**Required action**
Write out all entries word for word.

**Records shown**

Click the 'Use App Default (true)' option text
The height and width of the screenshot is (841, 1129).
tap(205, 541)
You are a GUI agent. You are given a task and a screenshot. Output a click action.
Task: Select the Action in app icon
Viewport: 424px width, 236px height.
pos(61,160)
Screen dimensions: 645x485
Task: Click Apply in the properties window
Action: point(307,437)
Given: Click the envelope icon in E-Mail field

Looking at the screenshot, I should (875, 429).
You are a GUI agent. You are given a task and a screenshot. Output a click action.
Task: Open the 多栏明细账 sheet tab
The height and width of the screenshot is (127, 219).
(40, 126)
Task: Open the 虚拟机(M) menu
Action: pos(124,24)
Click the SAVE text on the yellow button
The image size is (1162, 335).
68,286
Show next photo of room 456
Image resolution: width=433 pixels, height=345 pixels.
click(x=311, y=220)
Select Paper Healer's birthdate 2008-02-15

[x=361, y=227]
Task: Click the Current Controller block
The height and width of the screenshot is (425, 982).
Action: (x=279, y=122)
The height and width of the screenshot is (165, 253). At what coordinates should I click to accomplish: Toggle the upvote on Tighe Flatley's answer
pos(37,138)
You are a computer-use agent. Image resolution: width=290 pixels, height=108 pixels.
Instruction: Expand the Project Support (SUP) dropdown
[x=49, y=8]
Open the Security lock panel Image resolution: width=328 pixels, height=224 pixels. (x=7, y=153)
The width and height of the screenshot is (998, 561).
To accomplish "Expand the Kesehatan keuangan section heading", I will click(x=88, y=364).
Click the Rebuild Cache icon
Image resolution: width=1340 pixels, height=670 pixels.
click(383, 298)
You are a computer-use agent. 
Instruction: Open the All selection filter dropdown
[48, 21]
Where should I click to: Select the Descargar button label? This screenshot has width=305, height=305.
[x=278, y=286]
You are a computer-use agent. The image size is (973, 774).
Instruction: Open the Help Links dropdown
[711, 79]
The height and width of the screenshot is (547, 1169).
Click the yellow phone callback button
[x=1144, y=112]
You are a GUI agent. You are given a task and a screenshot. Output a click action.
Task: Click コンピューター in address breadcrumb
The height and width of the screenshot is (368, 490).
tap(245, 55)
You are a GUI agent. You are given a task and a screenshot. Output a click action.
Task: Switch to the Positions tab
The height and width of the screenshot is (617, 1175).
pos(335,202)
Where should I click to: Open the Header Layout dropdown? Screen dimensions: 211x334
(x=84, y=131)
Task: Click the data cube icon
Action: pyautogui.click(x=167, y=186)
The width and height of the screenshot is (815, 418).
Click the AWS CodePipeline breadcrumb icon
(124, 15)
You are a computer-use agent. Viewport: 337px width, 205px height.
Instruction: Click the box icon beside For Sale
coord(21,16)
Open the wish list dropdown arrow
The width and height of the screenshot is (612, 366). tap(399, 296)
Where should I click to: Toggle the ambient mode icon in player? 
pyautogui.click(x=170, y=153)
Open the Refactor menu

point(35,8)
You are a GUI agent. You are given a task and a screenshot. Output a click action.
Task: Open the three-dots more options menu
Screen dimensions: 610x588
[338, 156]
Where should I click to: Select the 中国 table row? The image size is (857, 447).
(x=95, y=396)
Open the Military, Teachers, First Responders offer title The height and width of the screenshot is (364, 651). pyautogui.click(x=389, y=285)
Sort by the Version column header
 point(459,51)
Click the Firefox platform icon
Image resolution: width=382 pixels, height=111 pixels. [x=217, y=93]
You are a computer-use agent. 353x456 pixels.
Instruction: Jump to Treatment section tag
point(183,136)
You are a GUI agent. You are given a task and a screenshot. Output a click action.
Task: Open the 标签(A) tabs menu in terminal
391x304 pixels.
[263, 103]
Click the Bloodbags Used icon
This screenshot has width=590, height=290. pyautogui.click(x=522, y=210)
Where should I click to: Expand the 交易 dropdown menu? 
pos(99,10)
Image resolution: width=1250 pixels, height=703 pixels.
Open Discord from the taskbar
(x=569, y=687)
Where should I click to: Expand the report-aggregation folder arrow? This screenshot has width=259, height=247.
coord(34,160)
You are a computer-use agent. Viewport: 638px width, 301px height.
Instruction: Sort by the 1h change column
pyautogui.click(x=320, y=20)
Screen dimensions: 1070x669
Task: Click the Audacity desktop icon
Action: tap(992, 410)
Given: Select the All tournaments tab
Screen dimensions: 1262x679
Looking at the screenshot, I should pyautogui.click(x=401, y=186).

**Your solution**
Click the 'Use App Default (true)' option text
The height and width of the screenshot is (841, 1129).
tap(205, 541)
You are a GUI agent. You are given a task and a screenshot. Output a click action.
Task: Select the Action in app icon
Viewport: 424px width, 236px height.
pos(61,160)
Screen dimensions: 645x485
Task: Click Apply in the properties window
Action: point(307,437)
Given: Click the envelope icon in E-Mail field

Looking at the screenshot, I should (875, 429).
You are a GUI agent. You are given a task and a screenshot. Output a click action.
Task: Open the 多栏明细账 sheet tab
The height and width of the screenshot is (127, 219).
(40, 126)
Task: Open the 虚拟机(M) menu
Action: pos(124,24)
Click the SAVE text on the yellow button
The image size is (1162, 335).
68,286
Show next photo of room 456
Image resolution: width=433 pixels, height=345 pixels.
click(x=311, y=220)
Select Paper Healer's birthdate 2008-02-15

[x=361, y=227]
Task: Click the Current Controller block
The height and width of the screenshot is (425, 982).
Action: (x=279, y=122)
The height and width of the screenshot is (165, 253). At what coordinates should I click to accomplish: Toggle the upvote on Tighe Flatley's answer
pos(37,138)
You are a computer-use agent. Image resolution: width=290 pixels, height=108 pixels.
Instruction: Expand the Project Support (SUP) dropdown
[x=49, y=8]
Open the Security lock panel Image resolution: width=328 pixels, height=224 pixels. (x=7, y=153)
The width and height of the screenshot is (998, 561).
To accomplish "Expand the Kesehatan keuangan section heading", I will click(x=88, y=364).
Click the Rebuild Cache icon
Image resolution: width=1340 pixels, height=670 pixels.
click(383, 298)
You are a computer-use agent. 
Instruction: Open the All selection filter dropdown
[48, 21]
Where should I click to: Select the Descargar button label? This screenshot has width=305, height=305.
[x=278, y=286]
You are a computer-use agent. The image size is (973, 774).
Instruction: Open the Help Links dropdown
[711, 79]
The height and width of the screenshot is (547, 1169).
Click the yellow phone callback button
[x=1144, y=112]
You are a GUI agent. You are given a task and a screenshot. Output a click action.
Task: Click コンピューター in address breadcrumb
The height and width of the screenshot is (368, 490).
tap(245, 55)
You are a GUI agent. You are given a task and a screenshot. Output a click action.
Task: Switch to the Positions tab
The height and width of the screenshot is (617, 1175).
pos(335,202)
Where should I click to: Open the Header Layout dropdown? Screen dimensions: 211x334
(x=84, y=131)
Task: Click the data cube icon
Action: pyautogui.click(x=167, y=186)
The width and height of the screenshot is (815, 418).
Click the AWS CodePipeline breadcrumb icon
(124, 15)
You are a computer-use agent. Viewport: 337px width, 205px height.
Instruction: Click the box icon beside For Sale
coord(21,16)
Open the wish list dropdown arrow
The width and height of the screenshot is (612, 366). tap(399, 296)
Where should I click to: Toggle the ambient mode icon in player? 
pyautogui.click(x=170, y=153)
Open the Refactor menu

point(35,8)
You are a GUI agent. You are given a task and a screenshot. Output a click action.
Task: Open the three-dots more options menu
Screen dimensions: 610x588
[338, 156]
Where should I click to: Select the 中国 table row? The image size is (857, 447).
(x=95, y=396)
Open the Military, Teachers, First Responders offer title The height and width of the screenshot is (364, 651). pyautogui.click(x=389, y=285)
Sort by the Version column header
 point(459,51)
Click the Firefox platform icon
Image resolution: width=382 pixels, height=111 pixels. [x=217, y=93]
You are a computer-use agent. 353x456 pixels.
Instruction: Jump to Treatment section tag
point(183,136)
You are a GUI agent. You are given a task and a screenshot. Output a click action.
Task: Open the 标签(A) tabs menu in terminal
391x304 pixels.
[263, 103]
Click the Bloodbags Used icon
This screenshot has width=590, height=290. pyautogui.click(x=522, y=210)
Where should I click to: Expand the 交易 dropdown menu? 
pos(99,10)
Image resolution: width=1250 pixels, height=703 pixels.
Open Discord from the taskbar
(x=569, y=687)
Where should I click to: Expand the report-aggregation folder arrow? This screenshot has width=259, height=247.
coord(34,160)
You are a computer-use agent. Viewport: 638px width, 301px height.
Instruction: Sort by the 1h change column
pyautogui.click(x=320, y=20)
Screen dimensions: 1070x669
Task: Click the Audacity desktop icon
Action: tap(992, 410)
Given: Select the All tournaments tab
Screen dimensions: 1262x679
Looking at the screenshot, I should pyautogui.click(x=401, y=186).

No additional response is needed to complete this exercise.